---------- MATERIALS PROVIDED

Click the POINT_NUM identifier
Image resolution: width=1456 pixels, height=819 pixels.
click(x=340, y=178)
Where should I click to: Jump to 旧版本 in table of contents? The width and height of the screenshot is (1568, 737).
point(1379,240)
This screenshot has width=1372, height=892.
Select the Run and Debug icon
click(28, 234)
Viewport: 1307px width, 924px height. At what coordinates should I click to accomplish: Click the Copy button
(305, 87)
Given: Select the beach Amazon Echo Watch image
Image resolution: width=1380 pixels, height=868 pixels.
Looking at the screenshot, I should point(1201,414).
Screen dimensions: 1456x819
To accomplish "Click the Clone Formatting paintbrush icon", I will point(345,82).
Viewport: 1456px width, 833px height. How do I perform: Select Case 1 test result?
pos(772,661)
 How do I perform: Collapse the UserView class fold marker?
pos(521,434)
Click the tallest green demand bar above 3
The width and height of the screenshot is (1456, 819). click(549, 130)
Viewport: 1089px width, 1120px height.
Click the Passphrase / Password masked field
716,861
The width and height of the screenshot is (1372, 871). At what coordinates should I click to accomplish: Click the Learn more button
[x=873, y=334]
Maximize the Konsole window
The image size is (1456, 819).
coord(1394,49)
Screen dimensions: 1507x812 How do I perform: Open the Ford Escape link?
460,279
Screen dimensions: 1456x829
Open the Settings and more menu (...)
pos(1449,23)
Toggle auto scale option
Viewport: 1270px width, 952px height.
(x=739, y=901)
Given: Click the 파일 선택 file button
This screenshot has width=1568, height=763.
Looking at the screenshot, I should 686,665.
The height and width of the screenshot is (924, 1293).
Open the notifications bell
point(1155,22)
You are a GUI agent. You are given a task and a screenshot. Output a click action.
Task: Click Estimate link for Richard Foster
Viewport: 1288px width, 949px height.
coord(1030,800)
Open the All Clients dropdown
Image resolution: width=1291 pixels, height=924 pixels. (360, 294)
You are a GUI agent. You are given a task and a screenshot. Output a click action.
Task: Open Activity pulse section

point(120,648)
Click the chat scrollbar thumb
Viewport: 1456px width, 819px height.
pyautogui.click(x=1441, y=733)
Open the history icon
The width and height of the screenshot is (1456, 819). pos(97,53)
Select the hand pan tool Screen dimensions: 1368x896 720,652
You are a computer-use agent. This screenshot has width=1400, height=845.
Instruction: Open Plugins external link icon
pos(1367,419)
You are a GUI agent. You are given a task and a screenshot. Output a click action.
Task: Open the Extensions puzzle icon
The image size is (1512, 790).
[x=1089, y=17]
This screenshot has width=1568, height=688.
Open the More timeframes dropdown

--------------------

:: ASSIGNMENT ::
Exactly as they appear above, give the entries again.

:: SOLVED EXERCISE ::
Click the POINT_NUM identifier
Image resolution: width=1456 pixels, height=819 pixels.
click(x=340, y=178)
Where should I click to: Jump to 旧版本 in table of contents? The width and height of the screenshot is (1568, 737).
point(1379,240)
This screenshot has width=1372, height=892.
Select the Run and Debug icon
click(28, 234)
Viewport: 1307px width, 924px height. At what coordinates should I click to accomplish: Click the Copy button
(305, 87)
Given: Select the beach Amazon Echo Watch image
Image resolution: width=1380 pixels, height=868 pixels.
Looking at the screenshot, I should point(1201,414).
Screen dimensions: 1456x819
To accomplish "Click the Clone Formatting paintbrush icon", I will point(345,82).
Viewport: 1456px width, 833px height. How do I perform: Select Case 1 test result?
pos(772,661)
 How do I perform: Collapse the UserView class fold marker?
pos(521,434)
Click the tallest green demand bar above 3
The width and height of the screenshot is (1456, 819). click(549, 130)
Viewport: 1089px width, 1120px height.
Click the Passphrase / Password masked field
716,861
The width and height of the screenshot is (1372, 871). At what coordinates should I click to accomplish: Click the Learn more button
[x=873, y=334]
Maximize the Konsole window
The image size is (1456, 819).
coord(1394,49)
Screen dimensions: 1507x812 How do I perform: Open the Ford Escape link?
460,279
Screen dimensions: 1456x829
Open the Settings and more menu (...)
pos(1449,23)
Toggle auto scale option
Viewport: 1270px width, 952px height.
(x=739, y=901)
Given: Click the 파일 선택 file button
This screenshot has width=1568, height=763.
Looking at the screenshot, I should 686,665.
The height and width of the screenshot is (924, 1293).
Open the notifications bell
point(1155,22)
You are a GUI agent. You are given a task and a screenshot. Output a click action.
Task: Click Estimate link for Richard Foster
Viewport: 1288px width, 949px height.
coord(1030,800)
Open the All Clients dropdown
Image resolution: width=1291 pixels, height=924 pixels. (360, 294)
You are a GUI agent. You are given a task and a screenshot. Output a click action.
Task: Open Activity pulse section

point(120,648)
Click the chat scrollbar thumb
Viewport: 1456px width, 819px height.
pyautogui.click(x=1441, y=733)
Open the history icon
The width and height of the screenshot is (1456, 819). pos(97,53)
Select the hand pan tool Screen dimensions: 1368x896 720,652
You are a computer-use agent. This screenshot has width=1400, height=845.
Instruction: Open Plugins external link icon
pos(1367,419)
You are a GUI agent. You are given a task and a screenshot. Output a click action.
Task: Open the Extensions puzzle icon
The image size is (1512, 790).
[x=1089, y=17]
This screenshot has width=1568, height=688.
Open the More timeframes dropdown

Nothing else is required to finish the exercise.